[Materials provided Boundary: Start]

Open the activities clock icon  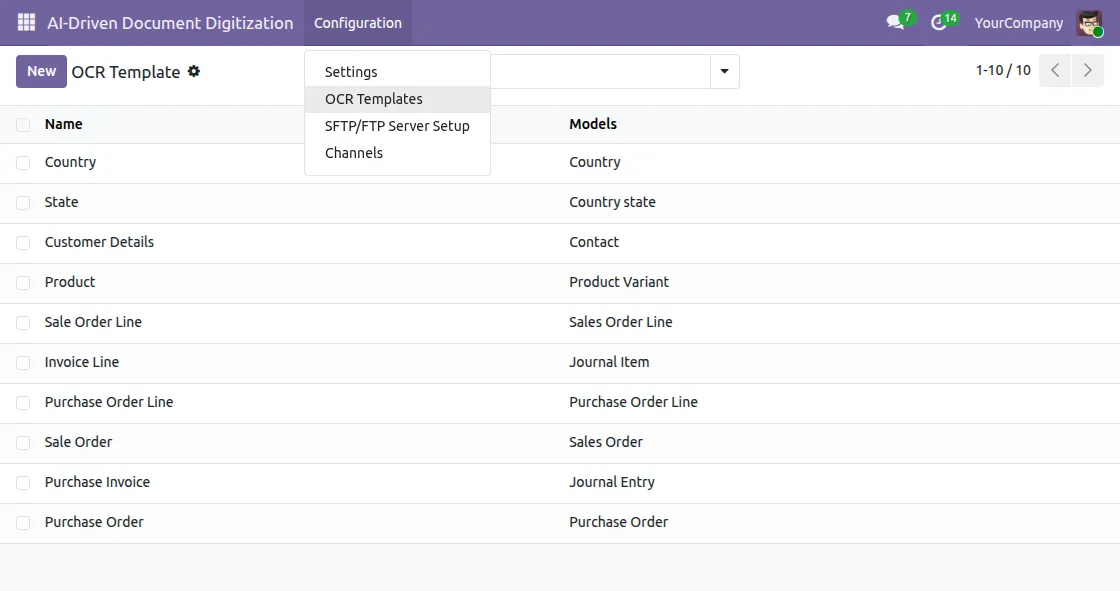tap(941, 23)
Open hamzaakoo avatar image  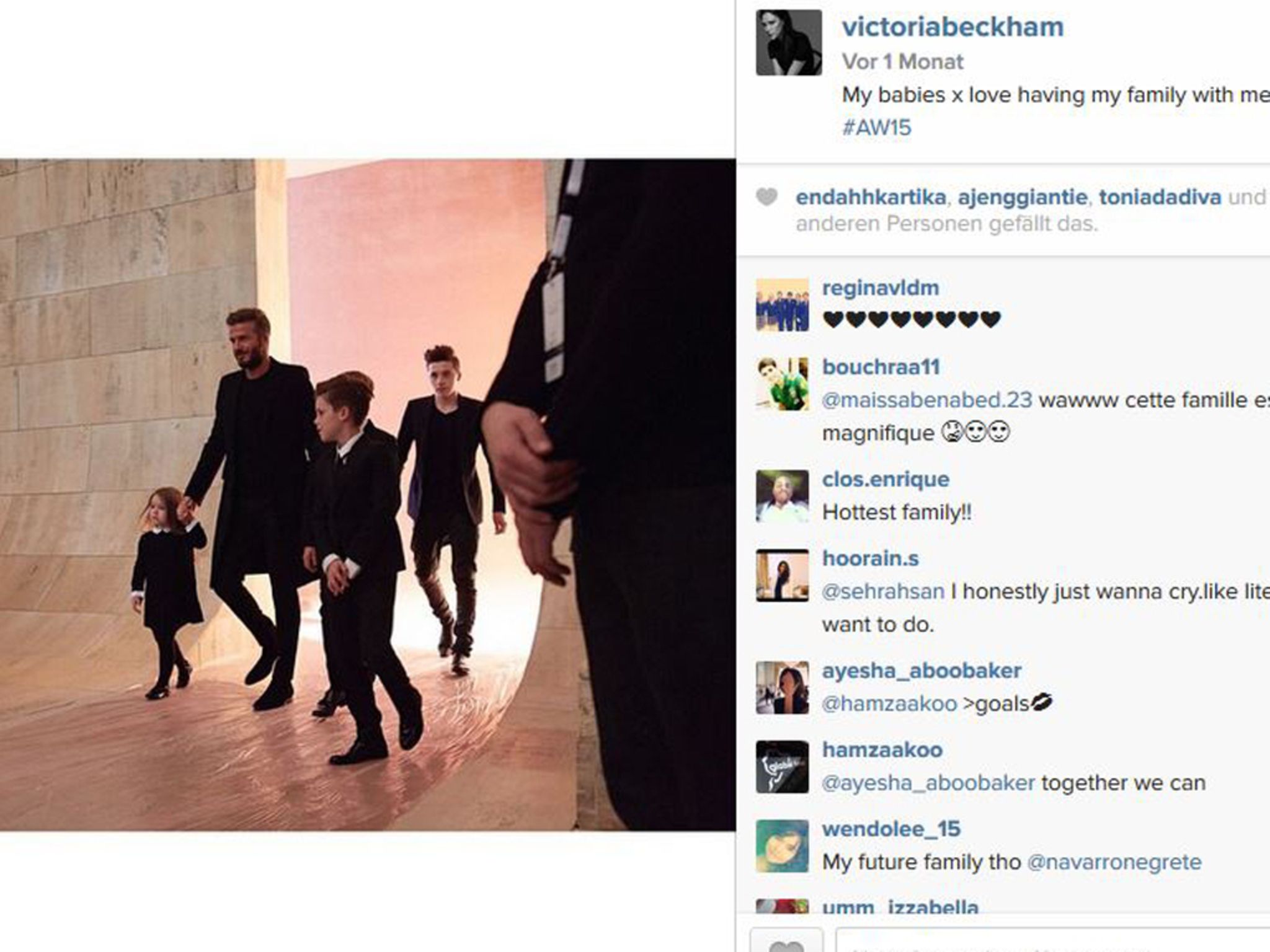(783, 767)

[Materials provided Boundary: End]
[Materials provided Boundary: Start]

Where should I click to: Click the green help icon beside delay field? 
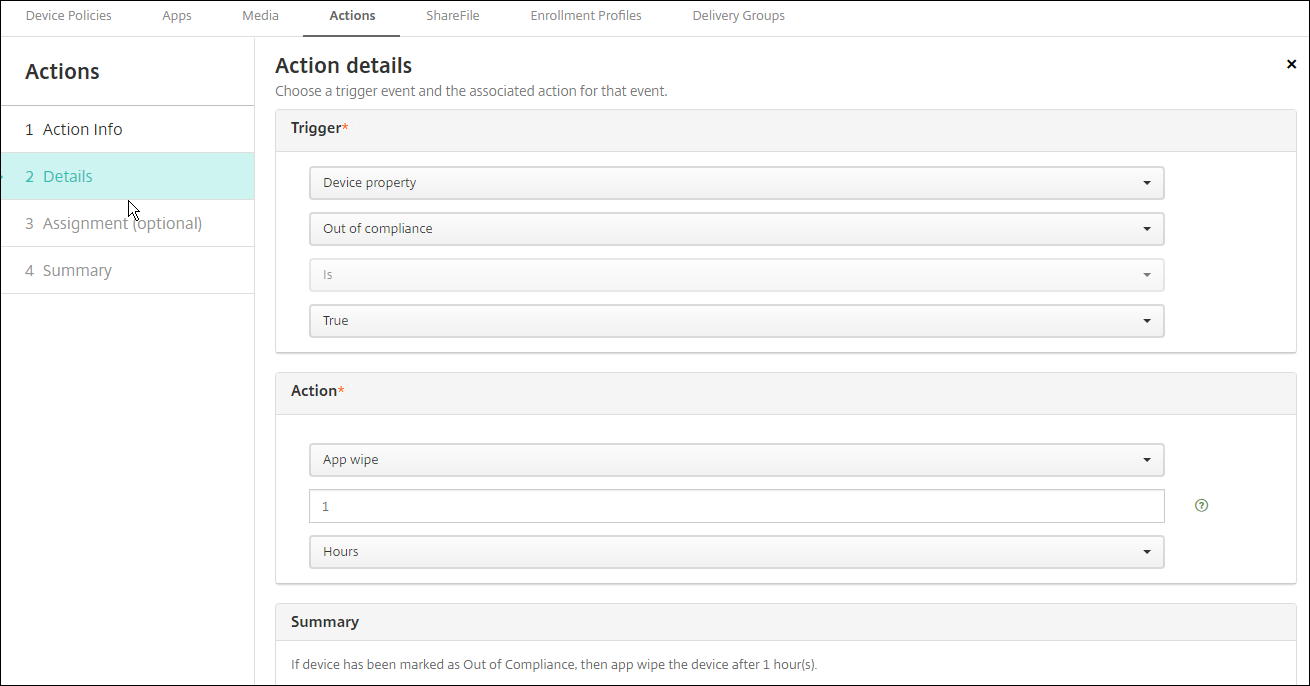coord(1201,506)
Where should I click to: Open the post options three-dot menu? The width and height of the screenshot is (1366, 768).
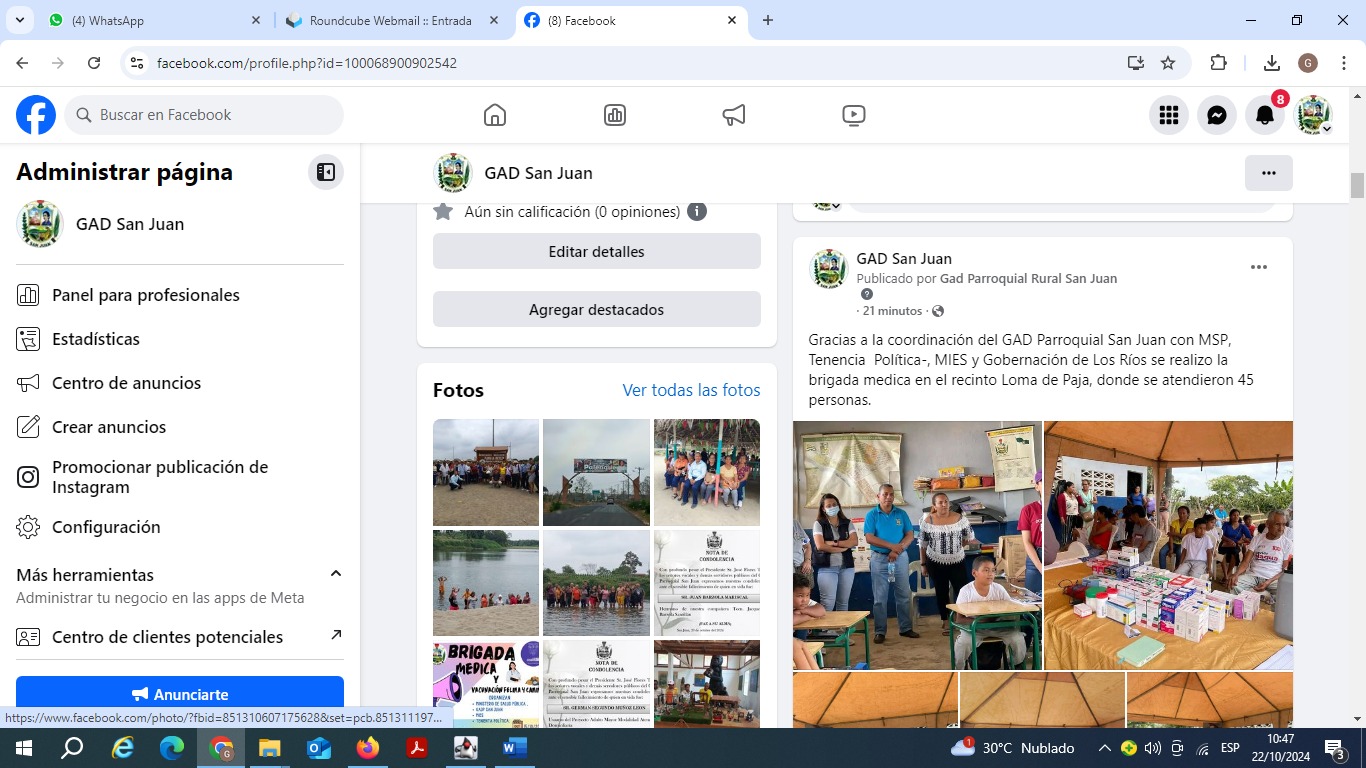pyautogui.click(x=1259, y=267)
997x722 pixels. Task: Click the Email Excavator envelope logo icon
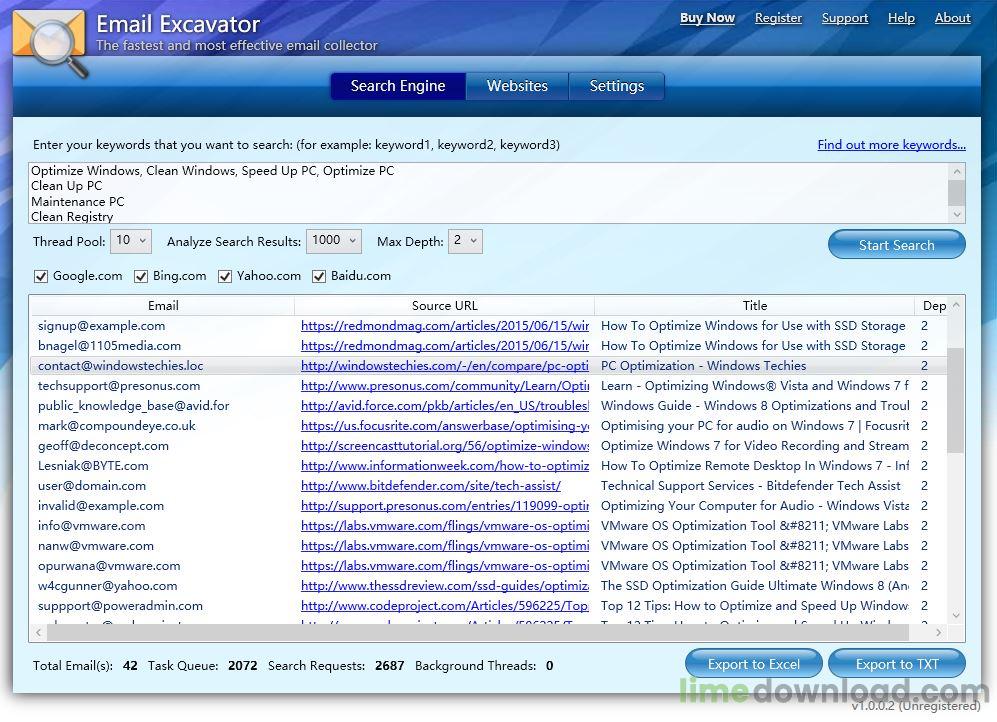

[Materials provided Boundary: End]
[Materials provided Boundary: Start]

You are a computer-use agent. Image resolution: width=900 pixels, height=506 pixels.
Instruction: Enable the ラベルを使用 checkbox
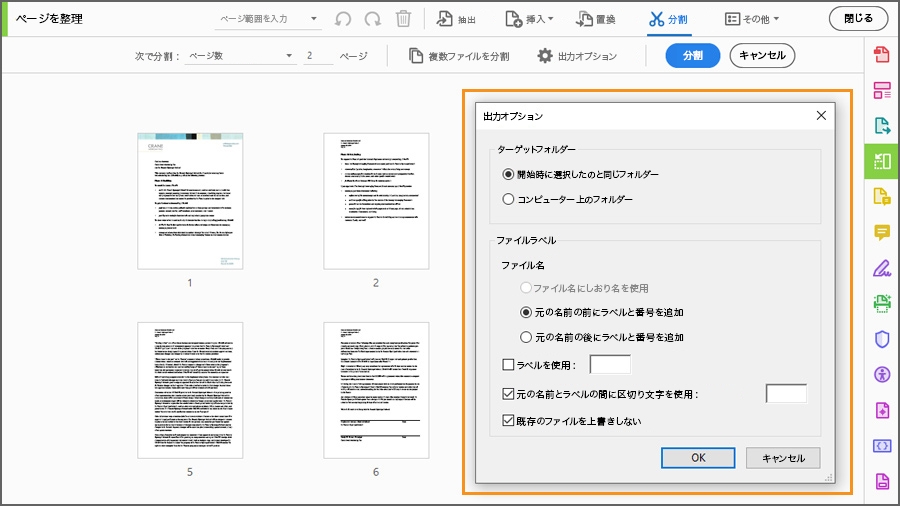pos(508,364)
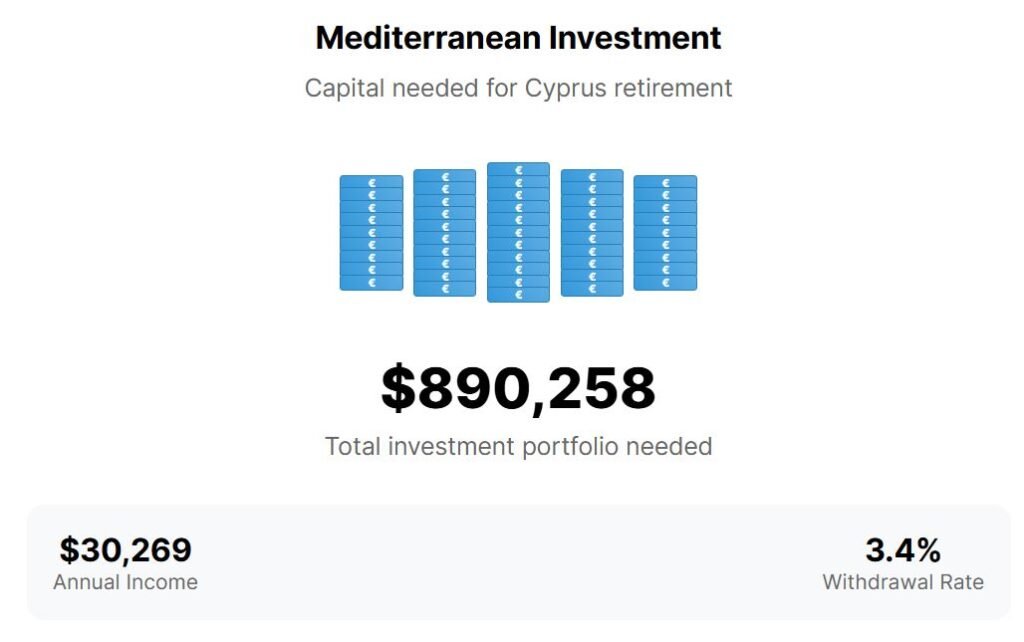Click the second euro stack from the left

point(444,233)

[Materials provided Boundary: End]

**What the task asks:** Please go through the listing and return each line that has "pixels" in it.

**Solution for this problem:**
997x722 pixels. Task: Click the Email Excavator envelope logo icon
You are a computer-use agent. Image resolution: width=900 pixels, height=506 pixels.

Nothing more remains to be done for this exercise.